**Instructions to follow:** Each entry that follows should be retyped in full and exactly.
+++ Data for the task +++
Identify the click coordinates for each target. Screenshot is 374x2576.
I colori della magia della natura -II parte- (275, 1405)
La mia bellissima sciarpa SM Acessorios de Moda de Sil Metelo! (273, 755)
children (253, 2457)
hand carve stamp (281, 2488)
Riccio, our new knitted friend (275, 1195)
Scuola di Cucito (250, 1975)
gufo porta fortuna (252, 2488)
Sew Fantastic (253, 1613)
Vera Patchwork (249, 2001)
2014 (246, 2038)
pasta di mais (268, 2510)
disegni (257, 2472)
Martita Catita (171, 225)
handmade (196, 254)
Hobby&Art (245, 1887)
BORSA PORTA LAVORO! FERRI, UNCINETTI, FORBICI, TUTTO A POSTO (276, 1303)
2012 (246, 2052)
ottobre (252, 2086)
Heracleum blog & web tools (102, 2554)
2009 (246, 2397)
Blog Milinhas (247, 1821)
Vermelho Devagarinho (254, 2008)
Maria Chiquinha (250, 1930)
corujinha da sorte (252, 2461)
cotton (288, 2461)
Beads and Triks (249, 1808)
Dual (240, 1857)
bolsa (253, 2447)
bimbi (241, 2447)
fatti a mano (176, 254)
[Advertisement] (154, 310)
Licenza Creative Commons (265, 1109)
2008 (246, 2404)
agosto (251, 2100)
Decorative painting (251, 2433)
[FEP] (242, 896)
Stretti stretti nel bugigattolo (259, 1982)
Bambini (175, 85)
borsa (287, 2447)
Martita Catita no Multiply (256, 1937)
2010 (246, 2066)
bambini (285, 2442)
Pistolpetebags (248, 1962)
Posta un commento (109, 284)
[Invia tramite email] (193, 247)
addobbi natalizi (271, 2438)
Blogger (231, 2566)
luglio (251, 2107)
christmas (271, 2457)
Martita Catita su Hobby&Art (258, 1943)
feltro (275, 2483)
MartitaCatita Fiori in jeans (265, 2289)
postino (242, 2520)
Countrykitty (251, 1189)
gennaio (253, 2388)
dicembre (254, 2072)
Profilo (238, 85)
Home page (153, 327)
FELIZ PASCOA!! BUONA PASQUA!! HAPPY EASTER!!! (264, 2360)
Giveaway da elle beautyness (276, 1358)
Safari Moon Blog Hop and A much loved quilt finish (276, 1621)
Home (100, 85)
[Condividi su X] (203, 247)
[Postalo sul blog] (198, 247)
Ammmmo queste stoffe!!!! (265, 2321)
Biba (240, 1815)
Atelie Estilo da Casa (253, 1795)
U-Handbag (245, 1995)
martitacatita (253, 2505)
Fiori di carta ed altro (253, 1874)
+++
**Exercise output:**
Identify the click coordinates for each target. Screenshot is 374x2576.
I colori della magia della natura -II parte- (275, 1405)
La mia bellissima sciarpa SM Acessorios de Moda de Sil Metelo! (273, 755)
children (253, 2457)
hand carve stamp (281, 2488)
Riccio, our new knitted friend (275, 1195)
Scuola di Cucito (250, 1975)
gufo porta fortuna (252, 2488)
Sew Fantastic (253, 1613)
Vera Patchwork (249, 2001)
2014 (246, 2038)
pasta di mais (268, 2510)
disegni (257, 2472)
Martita Catita (171, 225)
handmade (196, 254)
Hobby&Art (245, 1887)
BORSA PORTA LAVORO! FERRI, UNCINETTI, FORBICI, TUTTO A POSTO (276, 1303)
2012 (246, 2052)
ottobre (252, 2086)
Heracleum blog & web tools (102, 2554)
2009 (246, 2397)
Blog Milinhas (247, 1821)
Vermelho Devagarinho (254, 2008)
Maria Chiquinha (250, 1930)
corujinha da sorte (252, 2461)
cotton (288, 2461)
Beads and Triks (249, 1808)
Dual (240, 1857)
bolsa (253, 2447)
bimbi (241, 2447)
fatti a mano (176, 254)
[Advertisement] (154, 310)
Licenza Creative Commons (265, 1109)
2008 (246, 2404)
agosto (251, 2100)
Decorative painting (251, 2433)
[FEP] (242, 896)
Stretti stretti nel bugigattolo (259, 1982)
Bambini (175, 85)
borsa (287, 2447)
Martita Catita no Multiply (256, 1937)
2010 (246, 2066)
bambini (285, 2442)
Pistolpetebags (248, 1962)
Posta un commento (109, 284)
[Invia tramite email] (193, 247)
addobbi natalizi (271, 2438)
Blogger (231, 2566)
luglio (251, 2107)
christmas (271, 2457)
Martita Catita su Hobby&Art (258, 1943)
feltro (275, 2483)
MartitaCatita Fiori in jeans (265, 2289)
postino (242, 2520)
Countrykitty (251, 1189)
gennaio (253, 2388)
dicembre (254, 2072)
Profilo (238, 85)
Home page (153, 327)
FELIZ PASCOA!! BUONA PASQUA!! HAPPY EASTER!!! (264, 2360)
Giveaway da elle beautyness (276, 1358)
Safari Moon Blog Hop and A much loved quilt finish (276, 1621)
Home (100, 85)
[Condividi su X] (203, 247)
[Postalo sul blog] (198, 247)
Ammmmo queste stoffe!!!! (265, 2321)
Biba (240, 1815)
Atelie Estilo da Casa (253, 1795)
U-Handbag (245, 1995)
martitacatita (253, 2505)
Fiori di carta ed altro (253, 1874)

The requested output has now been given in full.